Our little beast here seems like a ‘70s Mog, but then I’m really no expert. It’s LHD, but I don’t know if they were ever made any other way. Only one factory made these – Gaggenau in Baden-Württemberg – for the entire run, which lasted from 1963 to 1989. Mercedes-Benz made just over 37,000 over these and sold them all over the world, except North America.
In 1970, the cabin got two extra rear windows, which this truck has. The chrome bars on the grille (which are painted over in this case) were deleted in 1979, after which the Unimog 406 more or less stopped evolving and sales sank. Throughout the ‘70s and ‘80s, it had a 5.6 litre direct injection Diesel straight-6 delivering 84 PS and could barely reach 80 kph. But then, it was not really meant for speed.
And now for the party piece: this magnificent machine has an equally magnificent roof-mounted Mark IV A/C unit. Generally, these would be under the dash, but I take it the 406’s dash probably doesn’t have enough space. I couldn’t get a picture of the interior, unfortunately. But the A/C vents are clearly visible for this angle – directly under the unit, ready to blow copious amounts of cool air directly into the faces of the Unimog’s passengers.
I photographed a similar arrangement on an old Škoda 1000MB in Bangkok earlier this year. It was comical on that COMECON contraption, but on Big Blue here, it looks fine. Aerodynamics are really of little concern here, so why not have the ability to drive this great big AWD classic truck without sweating it? It gets very hot and humid here in the summer, but not so in the coolest Mog in the country.
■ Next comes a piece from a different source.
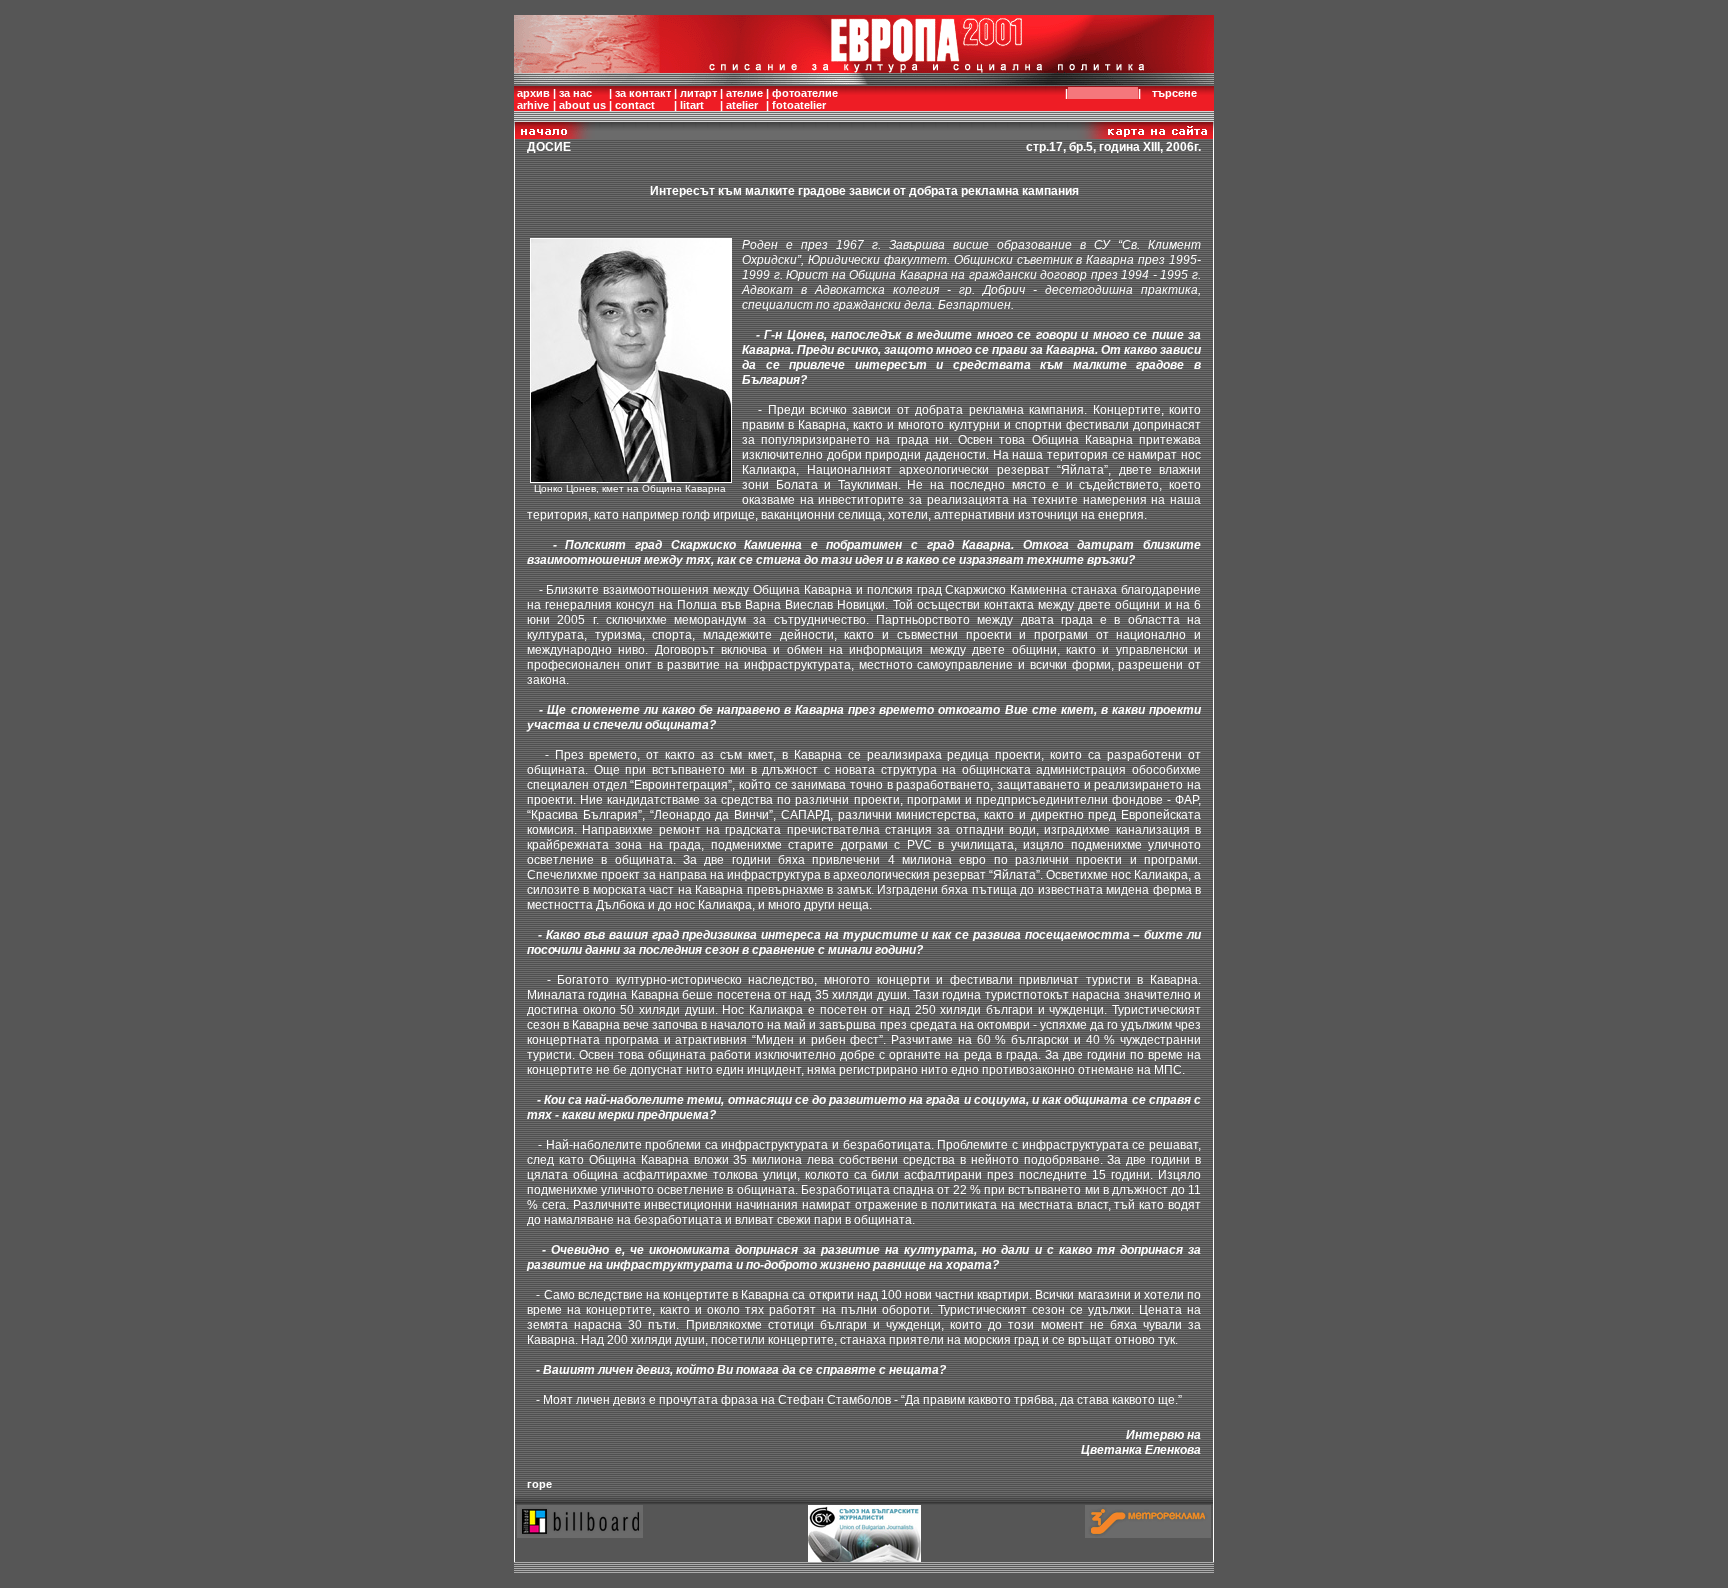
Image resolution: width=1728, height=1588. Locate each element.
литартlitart (698, 99)
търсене (1174, 93)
Fieldside Classic: Mercedes-Benz Unimog 406 – AWD Tractor, Dump Truck, Flatbed Truck And Tool Carrier, by Johannes Dutch
Cohort Sighting: Unimog In Hell, by Perry Shoar
CC Outtake: The Odd Couple, by David Saunders
Cohort Outtake: A Study In Contrasts, by PN
Looks like a company (Kabushiki Kaisha) owned truck.
What a cool way to deliver soy sauce shipments.
Good thing vertical clearance isn’t an issue here …
Unimogs were sold in the US. I’ve seen them used by public works agencies, railroad companies for off and on track use with flanged wheels, and as private snow plows. Nice find for Japan …
Edit: I shouldn’t have second guessed T87. The 406 was not sold here, only later 500 and 900 models.
There were Unimogs in the US. As dman mentioned, they were mostly used by government organizations. They were called see-trucks.
That type of roof mounted air conditioner was very common on trucks and heavy equipment from the 60s to the late 80s so it’s not too surprising on a Unimog in a hot climate.
In addition to military and government sales in the US Case sold Unimog 406s with Case branding and a prominent headache rack in the 70s and 80s as farm vehicles.More recently the Unimog U900 was sold in the US through Freightliner until it couldn’t comply with emissions laws
I”ve seen two of these with vocational upfits in the Truckee/Tahoe/Reno area. One is in the back of the AT&T yard in W Truckee and the other is at the Western Pacific RR Museum in Portola.
In addition Truckee has a few Unimogs from other markets that have come in under the 25yr rule.
Fantastic shape. Roof-mounted aircon works but not a fan of the blue.